THE HAGUE (AP) — The United Nations' highest court began a historic hearing Monday on the legality of Israel's 57-year occupation of land in a Palestinian state.
The hearing before the International Court of Justice was scheduled to last six days. Monday's meeting began with an intervention by Palestinian Foreign Minister Riyad al-Maliki, representing the Palestinians. The process responded to a request to the United Nations General Assembly that the body issue a non-binding opinion on Israeli policy in the occupied territories.
Although the case began in the court's Great Hall of Justice during the war between Israel and Hamas, in reality it will focus on Israel's indefinite control over the occupied West Bank, Gaza Strip and East Jerusalem.
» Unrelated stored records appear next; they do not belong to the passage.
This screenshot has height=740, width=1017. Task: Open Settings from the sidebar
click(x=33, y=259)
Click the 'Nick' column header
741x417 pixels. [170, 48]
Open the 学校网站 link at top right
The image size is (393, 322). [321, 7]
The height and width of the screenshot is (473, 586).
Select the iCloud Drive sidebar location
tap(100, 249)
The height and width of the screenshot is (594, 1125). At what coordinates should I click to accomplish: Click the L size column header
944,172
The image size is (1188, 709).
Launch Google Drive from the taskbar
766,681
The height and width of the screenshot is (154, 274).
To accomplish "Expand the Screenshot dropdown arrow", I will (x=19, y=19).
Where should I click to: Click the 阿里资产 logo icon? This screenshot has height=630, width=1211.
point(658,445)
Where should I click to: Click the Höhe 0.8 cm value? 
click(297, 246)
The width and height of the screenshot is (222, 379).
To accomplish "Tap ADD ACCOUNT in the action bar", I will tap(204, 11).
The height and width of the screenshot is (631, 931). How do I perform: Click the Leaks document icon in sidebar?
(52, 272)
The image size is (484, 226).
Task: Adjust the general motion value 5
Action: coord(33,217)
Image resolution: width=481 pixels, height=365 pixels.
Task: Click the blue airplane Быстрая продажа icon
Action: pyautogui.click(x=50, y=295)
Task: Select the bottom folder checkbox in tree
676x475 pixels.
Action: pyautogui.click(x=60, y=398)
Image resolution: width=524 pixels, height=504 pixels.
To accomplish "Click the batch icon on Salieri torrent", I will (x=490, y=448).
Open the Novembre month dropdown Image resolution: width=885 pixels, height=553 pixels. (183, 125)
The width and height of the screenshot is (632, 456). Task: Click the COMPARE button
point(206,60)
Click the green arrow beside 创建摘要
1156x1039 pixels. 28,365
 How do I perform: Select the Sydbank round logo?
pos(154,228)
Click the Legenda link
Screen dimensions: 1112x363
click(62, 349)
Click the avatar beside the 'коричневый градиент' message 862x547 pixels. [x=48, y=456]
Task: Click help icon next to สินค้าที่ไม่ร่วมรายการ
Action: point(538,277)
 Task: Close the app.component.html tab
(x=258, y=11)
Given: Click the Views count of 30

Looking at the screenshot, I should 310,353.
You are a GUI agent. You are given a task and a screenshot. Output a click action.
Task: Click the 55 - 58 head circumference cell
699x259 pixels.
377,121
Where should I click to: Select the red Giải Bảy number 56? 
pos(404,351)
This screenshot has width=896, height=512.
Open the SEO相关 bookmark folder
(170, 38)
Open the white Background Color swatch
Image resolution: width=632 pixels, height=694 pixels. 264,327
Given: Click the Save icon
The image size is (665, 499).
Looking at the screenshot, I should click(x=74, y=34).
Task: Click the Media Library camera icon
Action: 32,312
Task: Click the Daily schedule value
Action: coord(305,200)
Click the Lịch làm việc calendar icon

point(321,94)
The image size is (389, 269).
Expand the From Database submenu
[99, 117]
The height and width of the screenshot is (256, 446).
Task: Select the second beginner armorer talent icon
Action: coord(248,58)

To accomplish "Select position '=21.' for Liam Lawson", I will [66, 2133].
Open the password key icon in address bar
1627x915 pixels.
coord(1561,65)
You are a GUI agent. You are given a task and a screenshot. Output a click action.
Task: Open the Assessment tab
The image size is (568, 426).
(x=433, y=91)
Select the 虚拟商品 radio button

The Palestinian legal team was expected to tell the international panel of judges that Israel has violated the ban on territorial conquest by annexing large swaths of occupied land, discussing the Palestinians' right to self-determination and a system of racial discrimination and coercion denounced apartheid. in these areas.
“We want to hear new words from the court,” said Omar Awadallah, who heads the United Nations Organizations Department at the Palestinian Foreign Ministry.
After the Palestinians spoke in court on Monday, 51 countries and three international organizations would take a stand like never before. It will likely take months for the court to decide.
Israel was not expected to intervene during the hearings, although the country was able to provide a written statement.
Yuval Shany, a law professor at the Hebrew University and a lecturer at the Israel Democracy Institute, said Israel would likely justify the occupation on security grounds, especially in the absence of a peace deal.
Israel is likely to mention the Oct. 7 attack by Hamas-led Gaza militants that killed 1,200 people in southern Israel and took 250 hostage and taken to the enclave.
However, Palestinians and prominent human rights groups argue that the occupation goes far beyond defensive measures. They claim it has become an apartheid system, reinforced by building settlements on occupied land, giving Palestinians second-class citizen status and aimed at maintaining Jewish hegemony from the Jordan to the Mediterranean. Israel rejects all allegations of apartheid.
Israel captured the West Bank, East Jerusalem and the Gaza Strip in the 1967 Six-Day War. The Palestinians claim all three areas to form an independent state. Israel views the West Bank as a disputed territory whose future should be decided through negotiations.